This is a minute of sound recorded just past midnight and then subsequently reworked digitally:





The audio plays on three separate channels, the source tracks slightly out of sync, each channel being muted at random, with a little live, real-time human interaction on my part to nudge the listenability and sense of overall composition. That is, “human interaction” distinct from the human interaction involved in the process of setting up the whole random-mute system.



It’s an experiment in making something just using the iPad. The mixer is the iOS app AUM and the mute is being triggered in an iPad app called Xynthesizr. There is a bit of effects being implemented on the three channels. One is being lent an echoing depth, thanks to the Dahlia Delay app. One is getting lightly distorted, thanks to the Saffron Saturator app. And one is being lightly tweaked with some filters internal to the AUM app.

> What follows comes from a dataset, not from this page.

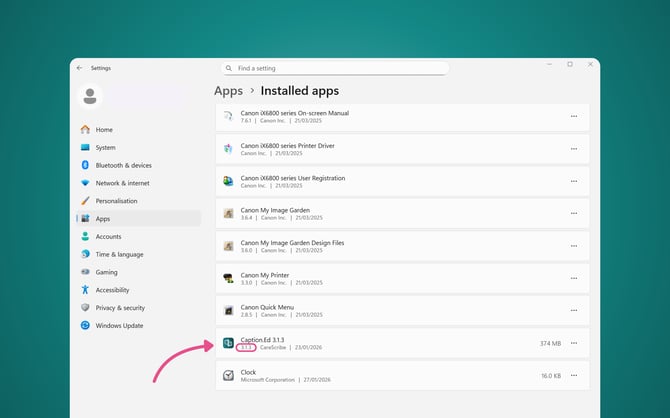
Task: Click the Canon My Printer app icon
Action: point(229,278)
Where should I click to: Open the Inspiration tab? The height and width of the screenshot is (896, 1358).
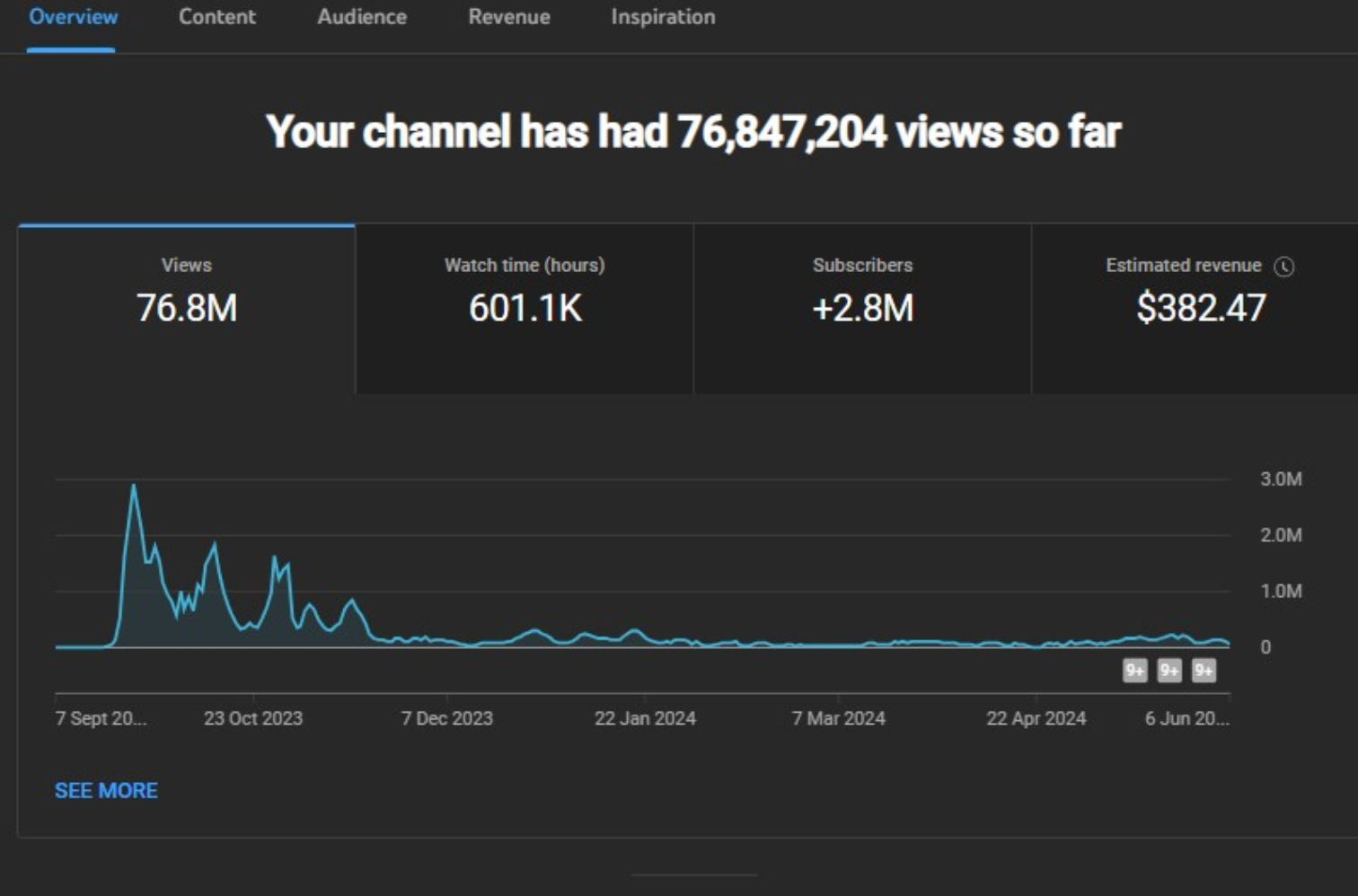(x=663, y=17)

I have a lot to learn about all these apps. This began as me trying to get the AUM muting triggered by the Fugue Machine app, but that inter-app functionality evaded me for more than one channel. The Xynthesizr worked fairly smoothly, largely because someone introduced me to the MIDI Wrench app, which let me figure out the note values of what’s being emitted by Xynthesizr, so I could assign them directly to be interpreted as on/off signals by AUM. All of which said, I’m still fumbling about with the tools, finding my way. The image accompanying this track is a screenshot of the AUM app with the three channels in view:



File Apr 20, 9 27 53 AM



This is a reworking of a single minute of audio recorded by Forelight. The original track is titled “Midnight {disquiet0160-oneminutepastmidnight}.” It was part of the 160th weekly Disquiet Junto project. That 160th project was the first in an ongoing series, collectively titled One Minute Past Midnight, that explore nocturnal ambience.



The original source track by Forelight is at soundcloud.com/forelight.



More on the One Minute Past Midnight series here: oneminutepastmidnight.com.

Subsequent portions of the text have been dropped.